‘São
dramáticos os testemunhos recolhidos pela UNICEF no Sudão do Sul : em duas semanas, dezenas de crianças mortas, violadas ou
raptadas e recrutadas. Isto acontece na série de ataques no Estado de Unity
do Sudão do Sul, teatro de confrontos sangrentos entre as forças do governo e
os rebeldes ligados ao ex-vice-presidente Riek Machar. Tanto assim é que a Cruz Vermelha, ONGs e missionários
tiveram de abandonar o território. Eugenio Murrali entrevistou um
missionário que trabalha há anos no país, ao qual, por razões de segurança, se
garante o anonimato.
Desde
a Páscoa a situação deteriorou-se. O governo tenta fazer de tudo para
conquistar o Estado de Unity, porque lá existem poços de petróleo : por isso, é
de vital importância.
Qual é a situação que se vive no
momento?
A
situação é terrível, porque, enquanto o governo avança, queima todas as casas e
as pessoas são forçadas a abandonar os seus lugares. Agora estamos no início da
estação das chuvas e também no início da época das sementeiras. O problema mais
grave será, portanto, a fome e a falta de proteção. Os preços tornaram-se tão
altos que para as pessoas é impossível comprar : somente poucos têm acesso aos
bancos e têm moeda forte, todos os outros não podem fazê-lo, portanto vivem uma
situação desastrosa. E depois, nos mercados, dificilmente se encontram as
coisas que normalmente se encontram em
Juba, embora a preços elevados e,
portanto, vivem apenas daquilo que as organizações humanitárias podem trazer.
Até agora, também o PAM (Programa
Alimentar Mundial) e a Cruz Vermelha têm ajudado com a comida; agora, se as
pessoas têm de fugir para os pântanos ou florestas, fica praticamente sem nada.
Este é o primeiro ponto : muitos morrerão de fome, sobretudo as crianças, que
já estão desnutridas. O segundo aspecto é o abuso das mulheres, a violência
contra as mulheres : as primeiras que pagam são as mulheres e meninas. No
passado, chegaram de estuprar até mesmo meninas de 12 anos ou mesmo mulheres de
60 e mais anos. É uma situação verdadeiramente feroz.
O que vos levou a decidir de ir embora?
Ouvimos
dizer que a primeira linha já não conseguia mais resistir e que já tinham
chegado até Koch. As notícias diziam que haviam já queimado várias aldeias,
tinham morto jovens e levado consigo meninas. Assim, também de acordo com
outras ONGs, nós pensamos que essa era a única coisa que se podia fazer.
Este é um confronto étnico entre os
Dinka e os Nuer, ou um conflito ligado mais do que tudo a questões economicas?
Qual é o verdadeiro ponto de discórdia?

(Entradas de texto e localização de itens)

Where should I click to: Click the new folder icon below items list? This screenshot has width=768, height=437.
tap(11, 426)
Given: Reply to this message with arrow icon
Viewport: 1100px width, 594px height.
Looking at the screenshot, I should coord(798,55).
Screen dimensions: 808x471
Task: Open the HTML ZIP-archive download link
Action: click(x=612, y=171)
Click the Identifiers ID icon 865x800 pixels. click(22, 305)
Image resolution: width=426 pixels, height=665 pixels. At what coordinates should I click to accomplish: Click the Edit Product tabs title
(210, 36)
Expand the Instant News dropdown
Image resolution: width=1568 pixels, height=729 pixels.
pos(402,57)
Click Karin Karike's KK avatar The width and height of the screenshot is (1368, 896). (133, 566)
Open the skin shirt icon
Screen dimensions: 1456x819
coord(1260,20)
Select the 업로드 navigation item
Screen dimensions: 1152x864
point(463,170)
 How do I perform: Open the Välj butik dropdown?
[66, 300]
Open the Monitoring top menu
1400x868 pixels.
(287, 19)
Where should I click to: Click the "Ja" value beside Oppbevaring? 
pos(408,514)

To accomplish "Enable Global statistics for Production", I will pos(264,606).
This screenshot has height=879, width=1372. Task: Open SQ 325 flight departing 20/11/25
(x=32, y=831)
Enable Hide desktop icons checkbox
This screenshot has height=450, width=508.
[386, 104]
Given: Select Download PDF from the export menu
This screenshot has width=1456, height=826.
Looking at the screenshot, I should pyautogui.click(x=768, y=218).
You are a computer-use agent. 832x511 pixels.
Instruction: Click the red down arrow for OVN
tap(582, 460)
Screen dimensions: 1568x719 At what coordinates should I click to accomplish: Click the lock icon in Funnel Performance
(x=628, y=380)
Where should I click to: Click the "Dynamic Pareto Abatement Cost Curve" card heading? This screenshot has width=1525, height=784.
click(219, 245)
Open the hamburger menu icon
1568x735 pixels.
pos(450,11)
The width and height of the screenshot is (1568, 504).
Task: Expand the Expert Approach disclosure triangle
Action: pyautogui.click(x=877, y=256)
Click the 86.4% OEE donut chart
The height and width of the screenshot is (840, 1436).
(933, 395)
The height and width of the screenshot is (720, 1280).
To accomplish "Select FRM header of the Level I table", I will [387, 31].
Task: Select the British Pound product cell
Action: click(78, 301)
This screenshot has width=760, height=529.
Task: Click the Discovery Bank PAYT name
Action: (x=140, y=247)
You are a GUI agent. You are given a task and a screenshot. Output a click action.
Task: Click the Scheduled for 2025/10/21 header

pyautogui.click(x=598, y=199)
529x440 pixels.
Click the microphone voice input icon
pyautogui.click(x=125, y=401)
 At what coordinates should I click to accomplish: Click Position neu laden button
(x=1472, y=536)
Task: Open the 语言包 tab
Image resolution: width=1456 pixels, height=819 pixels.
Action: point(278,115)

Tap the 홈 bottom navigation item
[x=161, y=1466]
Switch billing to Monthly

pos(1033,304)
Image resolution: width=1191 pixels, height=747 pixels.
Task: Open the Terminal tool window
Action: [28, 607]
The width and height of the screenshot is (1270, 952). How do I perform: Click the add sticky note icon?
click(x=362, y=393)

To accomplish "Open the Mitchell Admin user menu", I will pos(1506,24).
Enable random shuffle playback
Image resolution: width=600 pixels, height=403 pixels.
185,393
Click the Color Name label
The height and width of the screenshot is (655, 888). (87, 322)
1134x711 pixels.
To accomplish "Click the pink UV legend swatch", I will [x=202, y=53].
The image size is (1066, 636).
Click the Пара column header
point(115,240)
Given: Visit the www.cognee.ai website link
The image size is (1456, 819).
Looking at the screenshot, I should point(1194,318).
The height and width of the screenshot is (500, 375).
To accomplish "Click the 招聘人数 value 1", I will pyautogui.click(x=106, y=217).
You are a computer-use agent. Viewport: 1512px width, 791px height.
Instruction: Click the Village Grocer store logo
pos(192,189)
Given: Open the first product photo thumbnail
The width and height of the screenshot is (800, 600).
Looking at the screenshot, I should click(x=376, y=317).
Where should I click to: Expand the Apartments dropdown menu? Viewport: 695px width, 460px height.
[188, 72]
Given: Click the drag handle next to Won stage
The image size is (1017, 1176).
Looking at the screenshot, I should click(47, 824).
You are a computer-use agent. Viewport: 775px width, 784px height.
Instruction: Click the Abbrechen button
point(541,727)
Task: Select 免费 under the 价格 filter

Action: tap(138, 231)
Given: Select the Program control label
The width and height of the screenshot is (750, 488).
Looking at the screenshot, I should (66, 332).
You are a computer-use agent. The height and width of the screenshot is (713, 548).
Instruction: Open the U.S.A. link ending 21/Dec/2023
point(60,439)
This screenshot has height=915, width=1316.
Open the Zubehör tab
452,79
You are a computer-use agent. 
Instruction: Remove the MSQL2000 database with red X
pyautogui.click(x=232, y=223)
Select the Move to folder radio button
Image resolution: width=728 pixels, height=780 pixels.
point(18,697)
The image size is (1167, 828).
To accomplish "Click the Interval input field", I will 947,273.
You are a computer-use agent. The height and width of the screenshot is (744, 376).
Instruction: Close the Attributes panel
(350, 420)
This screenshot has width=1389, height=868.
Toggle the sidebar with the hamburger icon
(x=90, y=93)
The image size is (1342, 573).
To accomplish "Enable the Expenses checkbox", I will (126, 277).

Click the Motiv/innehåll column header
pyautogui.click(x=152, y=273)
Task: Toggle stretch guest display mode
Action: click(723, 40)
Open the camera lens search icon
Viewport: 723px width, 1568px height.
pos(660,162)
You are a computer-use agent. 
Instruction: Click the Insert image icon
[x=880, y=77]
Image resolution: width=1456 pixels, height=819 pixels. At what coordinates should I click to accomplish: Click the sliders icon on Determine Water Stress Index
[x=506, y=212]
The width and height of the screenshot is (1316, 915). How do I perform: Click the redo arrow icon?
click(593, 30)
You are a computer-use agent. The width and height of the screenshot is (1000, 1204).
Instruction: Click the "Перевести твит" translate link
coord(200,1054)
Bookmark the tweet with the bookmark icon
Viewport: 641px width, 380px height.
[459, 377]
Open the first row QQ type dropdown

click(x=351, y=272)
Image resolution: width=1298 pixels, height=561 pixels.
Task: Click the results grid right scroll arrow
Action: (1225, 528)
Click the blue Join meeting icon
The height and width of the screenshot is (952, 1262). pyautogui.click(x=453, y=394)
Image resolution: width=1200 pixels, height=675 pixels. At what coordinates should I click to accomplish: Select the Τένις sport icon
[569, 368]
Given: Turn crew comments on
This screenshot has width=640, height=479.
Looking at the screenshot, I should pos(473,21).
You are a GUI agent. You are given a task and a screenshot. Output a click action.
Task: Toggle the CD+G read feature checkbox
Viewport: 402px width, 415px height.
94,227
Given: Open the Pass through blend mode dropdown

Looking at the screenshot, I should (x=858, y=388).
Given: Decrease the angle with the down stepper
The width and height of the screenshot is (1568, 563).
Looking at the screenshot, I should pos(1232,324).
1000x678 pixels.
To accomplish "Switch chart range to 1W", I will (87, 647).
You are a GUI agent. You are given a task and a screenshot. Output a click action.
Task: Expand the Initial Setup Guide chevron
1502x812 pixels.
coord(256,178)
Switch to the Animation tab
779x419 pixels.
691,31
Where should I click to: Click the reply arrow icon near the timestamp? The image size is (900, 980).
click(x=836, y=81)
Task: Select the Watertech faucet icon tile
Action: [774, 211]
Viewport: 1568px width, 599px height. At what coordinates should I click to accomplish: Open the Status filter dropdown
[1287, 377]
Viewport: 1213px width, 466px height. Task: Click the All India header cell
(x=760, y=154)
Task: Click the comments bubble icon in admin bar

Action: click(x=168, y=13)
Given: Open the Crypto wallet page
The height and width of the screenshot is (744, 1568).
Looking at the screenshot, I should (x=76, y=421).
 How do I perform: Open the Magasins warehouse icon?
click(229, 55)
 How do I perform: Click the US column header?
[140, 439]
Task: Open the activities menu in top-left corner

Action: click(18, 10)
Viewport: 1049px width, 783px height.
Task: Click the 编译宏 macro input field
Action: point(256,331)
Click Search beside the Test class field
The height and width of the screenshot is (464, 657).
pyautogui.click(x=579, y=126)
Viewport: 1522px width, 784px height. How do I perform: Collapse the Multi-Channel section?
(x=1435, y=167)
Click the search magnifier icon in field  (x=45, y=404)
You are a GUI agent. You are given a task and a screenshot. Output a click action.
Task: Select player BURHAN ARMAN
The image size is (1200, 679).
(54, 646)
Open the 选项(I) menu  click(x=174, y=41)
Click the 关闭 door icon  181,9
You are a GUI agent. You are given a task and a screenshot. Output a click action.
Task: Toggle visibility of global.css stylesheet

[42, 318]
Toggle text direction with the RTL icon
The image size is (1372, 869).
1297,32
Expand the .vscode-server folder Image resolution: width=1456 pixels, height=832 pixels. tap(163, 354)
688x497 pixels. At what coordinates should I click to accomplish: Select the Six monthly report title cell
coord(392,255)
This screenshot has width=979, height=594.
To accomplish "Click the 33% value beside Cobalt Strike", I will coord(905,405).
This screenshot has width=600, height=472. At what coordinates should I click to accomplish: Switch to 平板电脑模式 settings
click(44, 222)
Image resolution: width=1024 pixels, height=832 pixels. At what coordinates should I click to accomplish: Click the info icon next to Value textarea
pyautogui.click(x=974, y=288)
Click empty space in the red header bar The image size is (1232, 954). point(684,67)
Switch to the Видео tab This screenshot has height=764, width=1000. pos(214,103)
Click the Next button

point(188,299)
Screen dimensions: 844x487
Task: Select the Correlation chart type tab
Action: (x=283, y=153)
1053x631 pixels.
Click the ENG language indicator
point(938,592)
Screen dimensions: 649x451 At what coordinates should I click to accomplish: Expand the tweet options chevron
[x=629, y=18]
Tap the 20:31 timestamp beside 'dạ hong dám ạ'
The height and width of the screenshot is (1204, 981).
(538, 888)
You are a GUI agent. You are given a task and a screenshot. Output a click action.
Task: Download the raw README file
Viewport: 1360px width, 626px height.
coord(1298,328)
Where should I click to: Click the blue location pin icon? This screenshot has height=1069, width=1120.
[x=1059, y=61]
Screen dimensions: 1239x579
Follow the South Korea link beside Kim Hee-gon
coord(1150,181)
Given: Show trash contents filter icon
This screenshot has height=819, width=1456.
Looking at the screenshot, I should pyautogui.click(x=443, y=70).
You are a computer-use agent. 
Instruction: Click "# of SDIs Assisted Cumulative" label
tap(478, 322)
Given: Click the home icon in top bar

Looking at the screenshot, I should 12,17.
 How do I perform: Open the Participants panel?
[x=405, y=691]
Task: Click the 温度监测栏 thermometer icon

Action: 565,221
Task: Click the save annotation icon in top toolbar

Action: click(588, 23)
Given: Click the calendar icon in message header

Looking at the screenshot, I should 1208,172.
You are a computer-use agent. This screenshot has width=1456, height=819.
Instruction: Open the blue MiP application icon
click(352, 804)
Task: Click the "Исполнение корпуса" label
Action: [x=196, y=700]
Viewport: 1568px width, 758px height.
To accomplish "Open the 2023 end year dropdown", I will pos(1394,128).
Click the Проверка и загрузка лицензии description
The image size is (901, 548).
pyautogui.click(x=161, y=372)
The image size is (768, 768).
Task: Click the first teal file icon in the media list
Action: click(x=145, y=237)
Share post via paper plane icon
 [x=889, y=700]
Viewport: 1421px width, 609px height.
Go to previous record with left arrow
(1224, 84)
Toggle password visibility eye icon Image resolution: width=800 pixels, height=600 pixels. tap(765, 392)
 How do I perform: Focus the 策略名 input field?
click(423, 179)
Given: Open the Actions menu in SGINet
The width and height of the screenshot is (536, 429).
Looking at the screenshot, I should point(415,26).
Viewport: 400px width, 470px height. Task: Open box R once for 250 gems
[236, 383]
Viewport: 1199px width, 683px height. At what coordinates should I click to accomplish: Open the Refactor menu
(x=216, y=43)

● **TAREFAS**:
A: Reproduza, por favor, a passagem da entrevista sobre o Sudão do Sul que começa em "Este é o primeiro" e termina em "se podia fazer.".
B: Retome a entrevista sobre o Sudão do Sul a partir do ponto em que ela termina.

● **RESPOSTAS ESCRITAS**:
A:
Este é o primeiro ponto : muitos morrerão de fome, sobretudo as crianças, que
já estão desnutridas. O segundo aspecto é o abuso das mulheres, a violência
contra as mulheres : as primeiras que pagam são as mulheres e meninas. No
passado, chegaram de estuprar até mesmo meninas de 12 anos ou mesmo mulheres de
60 e mais anos. É uma situação verdadeiramente feroz.
O que vos levou a decidir de ir embora?
Ouvimos
dizer que a primeira linha já não conseguia mais resistir e que já tinham
chegado até Koch. As notícias diziam que haviam já queimado várias aldeias,
tinham morto jovens e levado consigo meninas. Assim, também de acordo com
outras ONGs, nós pensamos que essa era a única coisa que se podia fazer.

B:
É
claro que a questão surgiu por discórdias políticas. Antes, houve palavras de
rivalidade. Em seguida, o massacre de Juba em 15 de Dezembro de 2013, com mais
de 18 mil civis mortos da etnia Nuer, certamente se tornou uma questão tribal.
Não devemos esquecer os inícios : na verdade, a imprensa tende a esquecer. Por exemplo, mesmo quando o governo tomou
Leer no ano passado, Leer foi queimada completamente. Entre janeiro e abril,
foram mortas mais de 400 pessoas e ninguém fala sobre isso. Depois falam do
massacre que houve em Bentiu, mas esquecem que antes houve outros massacres. E,
naturalmente, a lei da vingança, que certamente não é nem cristã nem boa, tem
as suas consequências. Um governo de unidade nacional é o único que pode
criar as condições para elaborar uma Constituição, preparar as eleições e
envolver todas as outras tribos na discussão dos problemas do Sudão do Sul. Sem
isto, o problema volta a ser apenas entre os Nuer e os Dinka ou entre os Dinka
e os Nuer. E, naturalmente, sabemos muito bem que a filosofia Dinka é que os
Dinka nasceram para governar (‘Born to Run’). Ora, partindo deste pressuposto,
creio que um tal governo não vai deixar aberturas para uma solução do problema.
O que poderia fazer entender melhor a
situação de insegurança, de violência e dor que se vive no Sudão do Sul neste
momento?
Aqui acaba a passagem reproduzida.